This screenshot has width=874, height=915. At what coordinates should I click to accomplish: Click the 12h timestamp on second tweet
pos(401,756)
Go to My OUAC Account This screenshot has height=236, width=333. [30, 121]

==

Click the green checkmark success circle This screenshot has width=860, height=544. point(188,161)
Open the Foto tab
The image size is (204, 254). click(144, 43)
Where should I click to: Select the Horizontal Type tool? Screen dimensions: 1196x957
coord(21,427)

**Prompt**
Could you transcribe, character for character, the lines of the records starting at the one containing "Where should I" and ending at the one containing "coord(21,427)"?

**Response to the task**
Where should I click to: Select the Horizontal Type tool? Screen dimensions: 1196x957
coord(21,427)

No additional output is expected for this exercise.